● TASK OBJECTIVE
Answer these from the passage on demographics and the welfare state below:
(a) What phrase does the passage use for chronic demographic degradation?
(b) What do traditional investigations of the welfare state most often leave out?
(c) How many types of welfare states does the passage say the EU has today?

● PASSAGE
— Begin —

Many people are in danger of missing out on the welfare state that they helped to create. Many people are also missing out on having the chance of being a citizen in a welfare state, something that has been promised. Obviously we are talking about the Old EU Member states and of the New EU Member states and their still striking disparities in terms of both causes that are at the root of the demographic decline and the development of policies meant to either sustain or create a welfare state. Chronic demographic degradation – today’s silent emergency – threatens European citizens and undercuts their livelihood. What is at stake is not just an understanding of the welfare state, but its place according to the context of each European state. Traditional investigations upon the welfare state most of the time leave out the demographic transition and seldom it takes into consideration the fact that in our contemporary times the EU has two types of welfare states, in different stages of evolution and with a different context. Demographics, we argue, is changing both the welfare state through policies within the EU and within each individual country. It is also affecting the nature of actors and institutions in the EU politics. This requires change of a more fundamental kind, the cost of inadequate policies is clear. The debate between welfare state supporters and skeptics involves fundamental considerations about the nature of the economic European order – as it is and as it might be. We believe our research on demographics and the two stage welfare state that exists in the EU comes to complete this image. Disagreements can range from the philosophical point of view, concerned with conceptual and normative tools, empirical-analytical concerned firstly with the problems of understanding the welfare state and strategic, focused on the feasibility of moving from where we are now to where we would like to be in the future. We reject the assumption that one can construct a lasting welfare state without referring also to demographic structured and processes.

— End —

● DATA RECORDS
— Begin —

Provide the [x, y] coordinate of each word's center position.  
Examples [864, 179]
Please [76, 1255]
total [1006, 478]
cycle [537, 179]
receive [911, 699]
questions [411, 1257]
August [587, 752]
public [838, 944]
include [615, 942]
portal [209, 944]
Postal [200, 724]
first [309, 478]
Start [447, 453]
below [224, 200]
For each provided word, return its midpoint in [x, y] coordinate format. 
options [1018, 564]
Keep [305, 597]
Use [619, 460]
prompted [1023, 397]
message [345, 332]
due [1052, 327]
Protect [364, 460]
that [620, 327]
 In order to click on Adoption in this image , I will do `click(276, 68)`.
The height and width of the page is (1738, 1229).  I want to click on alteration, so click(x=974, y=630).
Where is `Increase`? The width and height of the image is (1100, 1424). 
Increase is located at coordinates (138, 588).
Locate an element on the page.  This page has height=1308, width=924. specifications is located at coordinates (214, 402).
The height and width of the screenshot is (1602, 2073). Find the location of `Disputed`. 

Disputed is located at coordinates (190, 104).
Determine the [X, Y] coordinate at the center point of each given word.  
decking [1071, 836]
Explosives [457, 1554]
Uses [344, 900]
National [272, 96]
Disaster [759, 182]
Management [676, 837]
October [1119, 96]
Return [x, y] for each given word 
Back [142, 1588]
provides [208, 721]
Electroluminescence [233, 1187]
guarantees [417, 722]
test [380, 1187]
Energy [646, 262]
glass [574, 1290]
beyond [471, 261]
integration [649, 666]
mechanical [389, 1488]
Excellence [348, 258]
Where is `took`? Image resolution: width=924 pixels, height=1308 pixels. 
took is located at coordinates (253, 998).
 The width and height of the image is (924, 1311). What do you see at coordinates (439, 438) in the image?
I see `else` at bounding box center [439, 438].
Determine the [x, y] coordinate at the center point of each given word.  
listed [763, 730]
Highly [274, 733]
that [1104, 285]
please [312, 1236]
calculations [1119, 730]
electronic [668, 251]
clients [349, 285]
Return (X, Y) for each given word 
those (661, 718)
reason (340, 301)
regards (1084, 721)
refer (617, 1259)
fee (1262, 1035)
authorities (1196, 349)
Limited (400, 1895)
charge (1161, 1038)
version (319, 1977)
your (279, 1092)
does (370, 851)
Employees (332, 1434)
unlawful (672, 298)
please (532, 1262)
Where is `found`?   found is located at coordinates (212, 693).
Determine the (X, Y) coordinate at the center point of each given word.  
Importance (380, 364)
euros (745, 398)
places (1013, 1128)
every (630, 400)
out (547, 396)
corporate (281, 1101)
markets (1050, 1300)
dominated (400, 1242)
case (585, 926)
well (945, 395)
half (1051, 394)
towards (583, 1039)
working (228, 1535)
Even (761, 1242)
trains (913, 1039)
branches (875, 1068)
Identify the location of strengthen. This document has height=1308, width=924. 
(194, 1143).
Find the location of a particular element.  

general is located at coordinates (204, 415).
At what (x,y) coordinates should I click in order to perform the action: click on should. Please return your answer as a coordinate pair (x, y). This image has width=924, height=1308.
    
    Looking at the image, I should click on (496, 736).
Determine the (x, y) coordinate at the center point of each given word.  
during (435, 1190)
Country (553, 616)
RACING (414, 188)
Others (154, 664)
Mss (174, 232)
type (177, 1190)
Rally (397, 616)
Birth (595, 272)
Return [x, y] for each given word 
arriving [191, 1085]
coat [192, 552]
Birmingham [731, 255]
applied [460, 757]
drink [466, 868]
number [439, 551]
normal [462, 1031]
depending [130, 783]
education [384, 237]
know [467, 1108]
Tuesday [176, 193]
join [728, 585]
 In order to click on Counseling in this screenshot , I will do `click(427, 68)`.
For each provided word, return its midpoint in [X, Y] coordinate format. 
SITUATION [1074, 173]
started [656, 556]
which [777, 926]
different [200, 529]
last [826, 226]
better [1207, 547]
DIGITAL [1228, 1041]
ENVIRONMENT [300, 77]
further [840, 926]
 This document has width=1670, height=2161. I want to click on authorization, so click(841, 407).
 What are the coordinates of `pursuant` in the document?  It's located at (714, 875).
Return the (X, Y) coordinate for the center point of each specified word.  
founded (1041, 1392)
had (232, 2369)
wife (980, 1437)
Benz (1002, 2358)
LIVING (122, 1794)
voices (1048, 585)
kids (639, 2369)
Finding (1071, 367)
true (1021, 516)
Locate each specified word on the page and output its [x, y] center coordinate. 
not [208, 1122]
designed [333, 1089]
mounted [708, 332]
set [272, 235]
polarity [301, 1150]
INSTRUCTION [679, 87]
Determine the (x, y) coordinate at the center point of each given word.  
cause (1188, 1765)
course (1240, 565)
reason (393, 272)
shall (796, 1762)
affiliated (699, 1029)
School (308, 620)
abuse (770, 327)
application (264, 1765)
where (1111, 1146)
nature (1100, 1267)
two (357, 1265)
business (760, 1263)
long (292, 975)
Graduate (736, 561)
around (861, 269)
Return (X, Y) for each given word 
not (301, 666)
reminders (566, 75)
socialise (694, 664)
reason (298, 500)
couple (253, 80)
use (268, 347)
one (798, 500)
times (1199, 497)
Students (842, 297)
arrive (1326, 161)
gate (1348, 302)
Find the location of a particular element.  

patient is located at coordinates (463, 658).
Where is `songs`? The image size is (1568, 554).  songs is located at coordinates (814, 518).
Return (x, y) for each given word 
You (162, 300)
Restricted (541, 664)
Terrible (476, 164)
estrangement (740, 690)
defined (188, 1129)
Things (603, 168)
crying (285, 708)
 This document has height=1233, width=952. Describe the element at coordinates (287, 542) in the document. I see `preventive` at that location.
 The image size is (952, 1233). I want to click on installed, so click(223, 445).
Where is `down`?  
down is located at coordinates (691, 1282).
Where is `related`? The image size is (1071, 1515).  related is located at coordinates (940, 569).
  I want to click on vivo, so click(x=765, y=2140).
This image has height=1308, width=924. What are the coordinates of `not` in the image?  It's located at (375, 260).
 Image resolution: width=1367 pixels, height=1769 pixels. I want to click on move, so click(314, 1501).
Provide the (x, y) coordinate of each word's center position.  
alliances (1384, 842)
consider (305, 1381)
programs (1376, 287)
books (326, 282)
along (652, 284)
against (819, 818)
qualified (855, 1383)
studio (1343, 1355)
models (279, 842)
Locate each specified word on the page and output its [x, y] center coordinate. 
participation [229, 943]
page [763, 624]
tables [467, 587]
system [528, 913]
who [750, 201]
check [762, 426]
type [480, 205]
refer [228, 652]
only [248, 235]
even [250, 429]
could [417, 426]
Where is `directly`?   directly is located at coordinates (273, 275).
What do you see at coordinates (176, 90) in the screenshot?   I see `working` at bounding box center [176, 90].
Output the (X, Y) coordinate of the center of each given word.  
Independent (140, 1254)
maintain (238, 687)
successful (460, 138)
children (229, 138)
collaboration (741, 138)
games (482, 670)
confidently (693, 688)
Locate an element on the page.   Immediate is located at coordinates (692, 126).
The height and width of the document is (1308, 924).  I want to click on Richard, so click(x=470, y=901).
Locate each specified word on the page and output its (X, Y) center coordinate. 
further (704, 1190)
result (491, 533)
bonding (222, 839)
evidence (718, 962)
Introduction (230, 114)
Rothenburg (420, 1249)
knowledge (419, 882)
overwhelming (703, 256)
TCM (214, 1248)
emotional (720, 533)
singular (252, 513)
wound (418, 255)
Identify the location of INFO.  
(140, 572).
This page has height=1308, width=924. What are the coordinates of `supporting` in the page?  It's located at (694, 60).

— End —

● FINISHED TASK
(a) Today's silent emergency.
(b) The demographic transition.
(c) Two, in different stages of evolution and with a different context.